Work item »
The full data, repeated exactly, is the only answer needed.

Saved data entries:
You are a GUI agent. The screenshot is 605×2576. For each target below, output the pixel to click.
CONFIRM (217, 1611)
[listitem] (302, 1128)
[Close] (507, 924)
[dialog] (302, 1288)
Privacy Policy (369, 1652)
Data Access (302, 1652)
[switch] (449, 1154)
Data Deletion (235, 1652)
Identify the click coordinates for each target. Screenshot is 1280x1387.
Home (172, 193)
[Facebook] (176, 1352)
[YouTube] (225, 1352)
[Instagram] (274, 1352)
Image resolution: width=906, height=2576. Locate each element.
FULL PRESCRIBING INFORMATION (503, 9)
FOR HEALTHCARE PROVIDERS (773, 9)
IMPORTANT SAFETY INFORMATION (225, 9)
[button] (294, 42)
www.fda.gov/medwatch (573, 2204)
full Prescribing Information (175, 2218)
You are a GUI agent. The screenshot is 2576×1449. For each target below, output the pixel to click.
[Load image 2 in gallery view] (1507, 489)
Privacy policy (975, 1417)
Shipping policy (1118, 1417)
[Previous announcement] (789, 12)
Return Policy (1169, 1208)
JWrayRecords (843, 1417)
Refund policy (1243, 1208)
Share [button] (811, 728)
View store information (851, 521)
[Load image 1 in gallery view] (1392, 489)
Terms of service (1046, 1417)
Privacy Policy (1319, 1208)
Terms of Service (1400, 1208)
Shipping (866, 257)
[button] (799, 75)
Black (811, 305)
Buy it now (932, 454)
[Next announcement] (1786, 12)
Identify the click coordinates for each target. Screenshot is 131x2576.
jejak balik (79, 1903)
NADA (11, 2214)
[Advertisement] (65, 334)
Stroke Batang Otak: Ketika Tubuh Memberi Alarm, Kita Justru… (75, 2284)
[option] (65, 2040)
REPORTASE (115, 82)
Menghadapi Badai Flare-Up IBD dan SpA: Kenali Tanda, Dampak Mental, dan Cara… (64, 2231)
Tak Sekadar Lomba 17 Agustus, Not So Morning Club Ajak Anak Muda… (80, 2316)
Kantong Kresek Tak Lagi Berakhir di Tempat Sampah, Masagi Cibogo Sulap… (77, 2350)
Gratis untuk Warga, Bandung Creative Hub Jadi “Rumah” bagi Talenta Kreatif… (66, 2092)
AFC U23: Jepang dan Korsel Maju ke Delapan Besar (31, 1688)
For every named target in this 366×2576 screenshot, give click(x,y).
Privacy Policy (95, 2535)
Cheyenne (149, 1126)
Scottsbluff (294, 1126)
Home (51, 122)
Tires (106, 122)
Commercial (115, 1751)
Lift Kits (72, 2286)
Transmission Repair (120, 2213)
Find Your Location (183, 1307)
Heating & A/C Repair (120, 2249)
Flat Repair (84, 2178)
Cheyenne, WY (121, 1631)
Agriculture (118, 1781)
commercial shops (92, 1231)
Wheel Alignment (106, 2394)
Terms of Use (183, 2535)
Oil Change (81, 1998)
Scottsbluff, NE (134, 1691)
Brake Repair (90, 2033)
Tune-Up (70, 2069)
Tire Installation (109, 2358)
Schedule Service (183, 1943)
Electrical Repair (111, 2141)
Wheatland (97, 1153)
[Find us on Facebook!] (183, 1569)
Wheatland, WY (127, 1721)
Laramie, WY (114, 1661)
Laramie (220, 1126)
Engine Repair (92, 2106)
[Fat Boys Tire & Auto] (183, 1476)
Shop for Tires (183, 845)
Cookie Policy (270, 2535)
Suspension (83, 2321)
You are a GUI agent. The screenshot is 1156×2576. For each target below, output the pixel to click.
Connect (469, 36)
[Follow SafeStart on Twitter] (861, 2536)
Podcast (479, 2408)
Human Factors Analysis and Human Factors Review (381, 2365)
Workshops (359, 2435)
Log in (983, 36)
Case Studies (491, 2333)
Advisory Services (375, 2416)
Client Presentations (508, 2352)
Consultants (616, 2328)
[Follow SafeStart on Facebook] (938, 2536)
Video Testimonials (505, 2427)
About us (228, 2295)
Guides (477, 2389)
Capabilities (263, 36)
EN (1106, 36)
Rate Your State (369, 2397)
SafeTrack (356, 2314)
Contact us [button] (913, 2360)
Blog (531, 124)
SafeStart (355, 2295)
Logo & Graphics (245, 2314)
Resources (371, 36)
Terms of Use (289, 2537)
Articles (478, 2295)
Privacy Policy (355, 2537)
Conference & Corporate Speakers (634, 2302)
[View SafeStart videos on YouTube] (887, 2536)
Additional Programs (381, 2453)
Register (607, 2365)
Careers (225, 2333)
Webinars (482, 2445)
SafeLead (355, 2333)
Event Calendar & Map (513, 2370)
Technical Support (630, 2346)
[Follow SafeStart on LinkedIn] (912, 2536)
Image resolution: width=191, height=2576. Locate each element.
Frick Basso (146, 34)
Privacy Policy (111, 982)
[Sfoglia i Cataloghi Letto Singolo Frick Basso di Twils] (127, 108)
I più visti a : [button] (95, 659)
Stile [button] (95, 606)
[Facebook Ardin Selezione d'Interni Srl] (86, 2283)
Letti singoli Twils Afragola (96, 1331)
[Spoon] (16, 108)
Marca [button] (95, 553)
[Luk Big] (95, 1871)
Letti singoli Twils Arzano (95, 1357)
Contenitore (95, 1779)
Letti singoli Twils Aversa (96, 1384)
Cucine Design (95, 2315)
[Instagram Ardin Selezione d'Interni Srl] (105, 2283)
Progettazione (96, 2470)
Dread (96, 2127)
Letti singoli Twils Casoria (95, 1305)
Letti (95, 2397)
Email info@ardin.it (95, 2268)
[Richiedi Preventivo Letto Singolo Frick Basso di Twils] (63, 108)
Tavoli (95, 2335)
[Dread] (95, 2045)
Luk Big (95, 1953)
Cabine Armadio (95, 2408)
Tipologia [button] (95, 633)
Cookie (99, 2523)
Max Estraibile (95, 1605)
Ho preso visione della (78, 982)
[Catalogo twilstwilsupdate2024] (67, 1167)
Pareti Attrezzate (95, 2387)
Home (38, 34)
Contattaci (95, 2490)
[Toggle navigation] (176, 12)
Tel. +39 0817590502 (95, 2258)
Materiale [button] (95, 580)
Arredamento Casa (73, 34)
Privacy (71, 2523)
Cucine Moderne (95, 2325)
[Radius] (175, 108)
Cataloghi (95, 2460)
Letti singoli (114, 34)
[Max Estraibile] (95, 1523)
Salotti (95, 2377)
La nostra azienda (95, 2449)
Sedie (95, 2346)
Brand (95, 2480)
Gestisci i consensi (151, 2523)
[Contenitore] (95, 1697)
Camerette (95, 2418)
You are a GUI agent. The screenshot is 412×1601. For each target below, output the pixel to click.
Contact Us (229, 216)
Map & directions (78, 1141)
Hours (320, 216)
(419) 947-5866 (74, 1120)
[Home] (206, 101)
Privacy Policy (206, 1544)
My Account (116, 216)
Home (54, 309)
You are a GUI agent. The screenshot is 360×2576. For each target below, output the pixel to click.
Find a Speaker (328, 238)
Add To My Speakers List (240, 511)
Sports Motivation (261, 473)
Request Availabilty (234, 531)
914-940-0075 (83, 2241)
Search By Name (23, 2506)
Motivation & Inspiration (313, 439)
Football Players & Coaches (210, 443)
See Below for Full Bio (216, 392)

Answer to this problem »
You are a GUI agent. The screenshot is 605×2576. For each target below, output the pixel to click.
CONFIRM (217, 1611)
[listitem] (302, 1128)
[Close] (507, 924)
[dialog] (302, 1288)
Privacy Policy (369, 1652)
Data Access (302, 1652)
[switch] (449, 1154)
Data Deletion (235, 1652)
Identify the click coordinates for each target. Screenshot is 1280x1387.
Home (172, 193)
[Facebook] (176, 1352)
[YouTube] (225, 1352)
[Instagram] (274, 1352)
Image resolution: width=906, height=2576. Locate each element.
FULL PRESCRIBING INFORMATION (503, 9)
FOR HEALTHCARE PROVIDERS (773, 9)
IMPORTANT SAFETY INFORMATION (225, 9)
[button] (294, 42)
www.fda.gov/medwatch (573, 2204)
full Prescribing Information (175, 2218)
You are a GUI agent. The screenshot is 2576×1449. For each target below, output the pixel to click.
[Load image 2 in gallery view] (1507, 489)
Privacy policy (975, 1417)
Shipping policy (1118, 1417)
[Previous announcement] (789, 12)
Return Policy (1169, 1208)
JWrayRecords (843, 1417)
Refund policy (1243, 1208)
Share [button] (811, 728)
View store information (851, 521)
[Load image 1 in gallery view] (1392, 489)
Terms of service (1046, 1417)
Privacy Policy (1319, 1208)
Terms of Service (1400, 1208)
Shipping (866, 257)
[button] (799, 75)
Black (811, 305)
Buy it now (932, 454)
[Next announcement] (1786, 12)
Identify the click coordinates for each target. Screenshot is 131x2576.
jejak balik (79, 1903)
NADA (11, 2214)
[Advertisement] (65, 334)
Stroke Batang Otak: Ketika Tubuh Memberi Alarm, Kita Justru… (75, 2284)
[option] (65, 2040)
REPORTASE (115, 82)
Menghadapi Badai Flare-Up IBD dan SpA: Kenali Tanda, Dampak Mental, dan Cara… (64, 2231)
Tak Sekadar Lomba 17 Agustus, Not So Morning Club Ajak Anak Muda… (80, 2316)
Kantong Kresek Tak Lagi Berakhir di Tempat Sampah, Masagi Cibogo Sulap… (77, 2350)
Gratis untuk Warga, Bandung Creative Hub Jadi “Rumah” bagi Talenta Kreatif… (66, 2092)
AFC U23: Jepang dan Korsel Maju ke Delapan Besar (31, 1688)
For every named target in this 366×2576 screenshot, give click(x,y).
Privacy Policy (95, 2535)
Cheyenne (149, 1126)
Scottsbluff (294, 1126)
Home (51, 122)
Tires (106, 122)
Commercial (115, 1751)
Lift Kits (72, 2286)
Transmission Repair (120, 2213)
Find Your Location (183, 1307)
Heating & A/C Repair (120, 2249)
Flat Repair (84, 2178)
Cheyenne, WY (121, 1631)
Agriculture (118, 1781)
commercial shops (92, 1231)
Wheel Alignment (106, 2394)
Terms of Use (183, 2535)
Oil Change (81, 1998)
Scottsbluff, NE (134, 1691)
Brake Repair (90, 2033)
Tune-Up (70, 2069)
Tire Installation (109, 2358)
Schedule Service (183, 1943)
Electrical Repair (111, 2141)
Wheatland (97, 1153)
[Find us on Facebook!] (183, 1569)
Wheatland, WY (127, 1721)
Laramie, WY (114, 1661)
Laramie (220, 1126)
Engine Repair (92, 2106)
[Fat Boys Tire & Auto] (183, 1476)
Shop for Tires (183, 845)
Cookie Policy (270, 2535)
Suspension (83, 2321)
You are a GUI agent. The screenshot is 1156×2576. For each target below, output the pixel to click.
Connect (469, 36)
[Follow SafeStart on Twitter] (861, 2536)
Podcast (479, 2408)
Human Factors Analysis and Human Factors Review (381, 2365)
Workshops (359, 2435)
Log in (983, 36)
Case Studies (491, 2333)
Advisory Services (375, 2416)
Client Presentations (508, 2352)
Consultants (616, 2328)
[Follow SafeStart on Facebook] (938, 2536)
Video Testimonials (505, 2427)
About us (228, 2295)
Guides (477, 2389)
Capabilities (263, 36)
EN (1106, 36)
Rate Your State (369, 2397)
SafeTrack (356, 2314)
Contact us [button] (913, 2360)
Blog (531, 124)
SafeStart (355, 2295)
Logo & Graphics (245, 2314)
Resources (371, 36)
Terms of Use (289, 2537)
Articles (478, 2295)
Privacy Policy (355, 2537)
Conference & Corporate Speakers (634, 2302)
[View SafeStart videos on YouTube] (887, 2536)
Additional Programs (381, 2453)
Register (607, 2365)
Careers (225, 2333)
Webinars (482, 2445)
SafeLead (355, 2333)
Event Calendar & Map (513, 2370)
Technical Support (630, 2346)
[Follow SafeStart on LinkedIn] (912, 2536)
Image resolution: width=191, height=2576. Locate each element.
Frick Basso (146, 34)
Privacy Policy (111, 982)
[Sfoglia i Cataloghi Letto Singolo Frick Basso di Twils] (127, 108)
I più visti a : [button] (95, 659)
Stile [button] (95, 606)
[Facebook Ardin Selezione d'Interni Srl] (86, 2283)
Letti singoli Twils Afragola (96, 1331)
[Spoon] (16, 108)
Marca [button] (95, 553)
[Luk Big] (95, 1871)
Letti singoli Twils Arzano (95, 1357)
Contenitore (95, 1779)
Letti singoli Twils Aversa (96, 1384)
Cucine Design (95, 2315)
[Instagram Ardin Selezione d'Interni Srl] (105, 2283)
Progettazione (96, 2470)
Dread (96, 2127)
Letti singoli Twils Casoria (95, 1305)
Letti (95, 2397)
Email info@ardin.it (95, 2268)
[Richiedi Preventivo Letto Singolo Frick Basso di Twils] (63, 108)
Tavoli (95, 2335)
[Dread] (95, 2045)
Luk Big (95, 1953)
Cabine Armadio (95, 2408)
Tipologia [button] (95, 633)
Cookie (99, 2523)
Max Estraibile (95, 1605)
Ho preso visione della (78, 982)
[Catalogo twilstwilsupdate2024] (67, 1167)
Pareti Attrezzate (95, 2387)
Home (38, 34)
Contattaci (95, 2490)
[Toggle navigation] (176, 12)
Tel. +39 0817590502 (95, 2258)
Materiale [button] (95, 580)
Arredamento Casa (73, 34)
Privacy (71, 2523)
Cucine Moderne (95, 2325)
[Radius] (175, 108)
Cataloghi (95, 2460)
Letti singoli (114, 34)
[Max Estraibile] (95, 1523)
Salotti (95, 2377)
La nostra azienda (95, 2449)
Sedie (95, 2346)
Brand (95, 2480)
Gestisci i consensi (151, 2523)
[Contenitore] (95, 1697)
Camerette (95, 2418)
You are a GUI agent. The screenshot is 412×1601. For each target below, output the pixel to click.
Contact Us (229, 216)
Map & directions (78, 1141)
Hours (320, 216)
(419) 947-5866 (74, 1120)
[Home] (206, 101)
Privacy Policy (206, 1544)
My Account (116, 216)
Home (54, 309)
You are a GUI agent. The screenshot is 360×2576. For each target below, output the pixel to click.
Find a Speaker (328, 238)
Add To My Speakers List (240, 511)
Sports Motivation (261, 473)
Request Availabilty (234, 531)
914-940-0075 (83, 2241)
Search By Name (23, 2506)
Motivation & Inspiration (313, 439)
Football Players & Coaches (210, 443)
See Below for Full Bio (216, 392)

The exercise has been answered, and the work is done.